Ben Patterson was born 1934 in Pittsburgh, Pennsylvania, and died in 2016 in his adopted hometown of Wiesbaden in Germany. He studied music at the University of Michigan in Ann Arbor, graduating with a bachelor’s degree in 1956. As an African American he had no chance of finding work due to racial discrimination, so he moved to Canada to perform with various orchestras as a double-bass player. In 1960 Patterson went to Cologne, Germany, for a performance, but became an integral part of a group there which freely experimented with music, and subsequently co-founded the art movement Fluxus.

As a politically conscious person, Patterson participated in the 1963 March on Washington and became involved in the Civil Rights Movement. He was disappointed to note the absence of his US Fluxus colleagues, and to feel the apathy of these people whom he had spent so much time with, who shared his innovative ideas and pleasure in nonconformist approaches to rethinking the world.

Though Fluxus never was about real politics, the general absence of acknowledgment of Ben Patterson as a founding member must be noted.
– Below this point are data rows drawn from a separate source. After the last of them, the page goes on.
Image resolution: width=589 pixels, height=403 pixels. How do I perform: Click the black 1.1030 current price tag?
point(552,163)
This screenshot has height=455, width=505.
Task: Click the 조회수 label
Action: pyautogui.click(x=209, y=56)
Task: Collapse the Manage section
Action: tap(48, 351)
His disappointment after the March on Washington is revealing of what has become the unquestioned art historical canon.

Today his work and accomplishments are still widely unknown. But understanding how he navigated through the art world as a Black man, who felt both the full bodily constraints of being in the States and a failure of empathy among his artist friends for what being a Black man at that time entailed, is valuable in mediating and reflecting on what it means to be Black in the art world today.

Mildred Thompson, Wood Picture 18, early 1970s. Found wood, nails, and paints, 123.8 x 91 x 6.4 cm. © The Mildred Thompson Estate, Courtesy of Galerie Lelong & Co., New York


Born in 1936 in Jacksonville, Florida, Mildred Jean Thompson was not an artist easily pigeonholed as a painter or sculptor. She was an artist who versed herself in multiple directions, such as printmaking, photography, writing, filmmaking, and electronic and blues music.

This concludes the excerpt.